EXERCISE GOAL = Filter out all lines without the word "para" from the data below, please, and copy the rest.

- - -

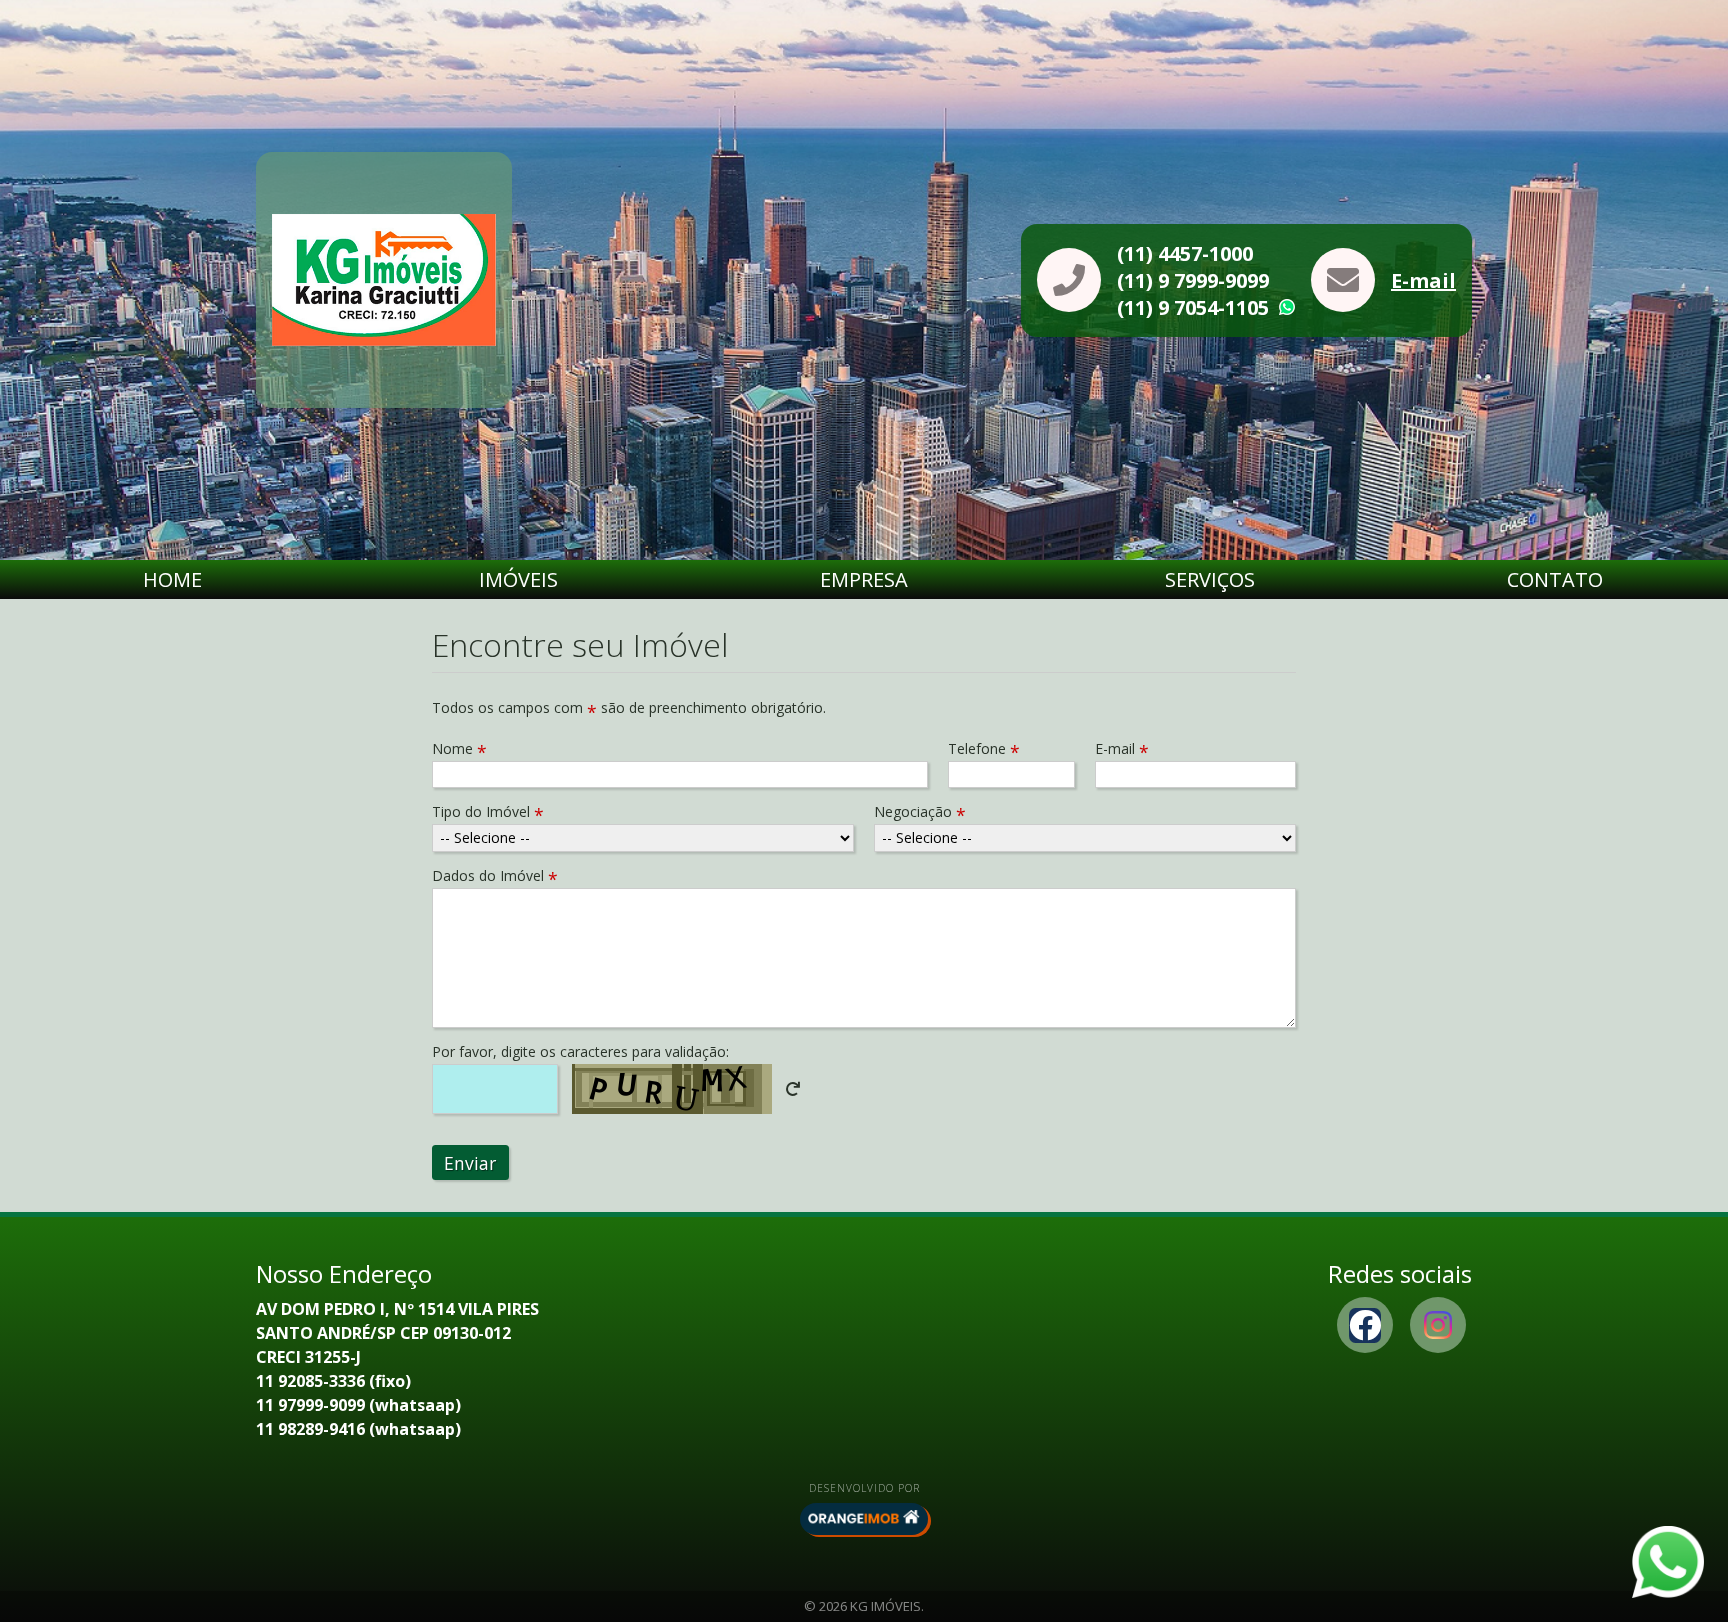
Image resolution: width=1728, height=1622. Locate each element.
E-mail (1423, 280)
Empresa (864, 579)
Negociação (920, 811)
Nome (459, 748)
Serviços (1210, 579)
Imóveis (518, 579)
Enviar (470, 1163)
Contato (1555, 579)
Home (172, 579)
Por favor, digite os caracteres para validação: (580, 1051)
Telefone (984, 748)
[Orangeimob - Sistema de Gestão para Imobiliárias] (864, 1519)
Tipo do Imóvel (488, 811)
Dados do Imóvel (495, 875)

- - -

RESPONSE FOR THIS EXERCISE =
Por favor, digite os caracteres para validação: (580, 1051)
[Orangeimob - Sistema de Gestão para Imobiliárias] (864, 1519)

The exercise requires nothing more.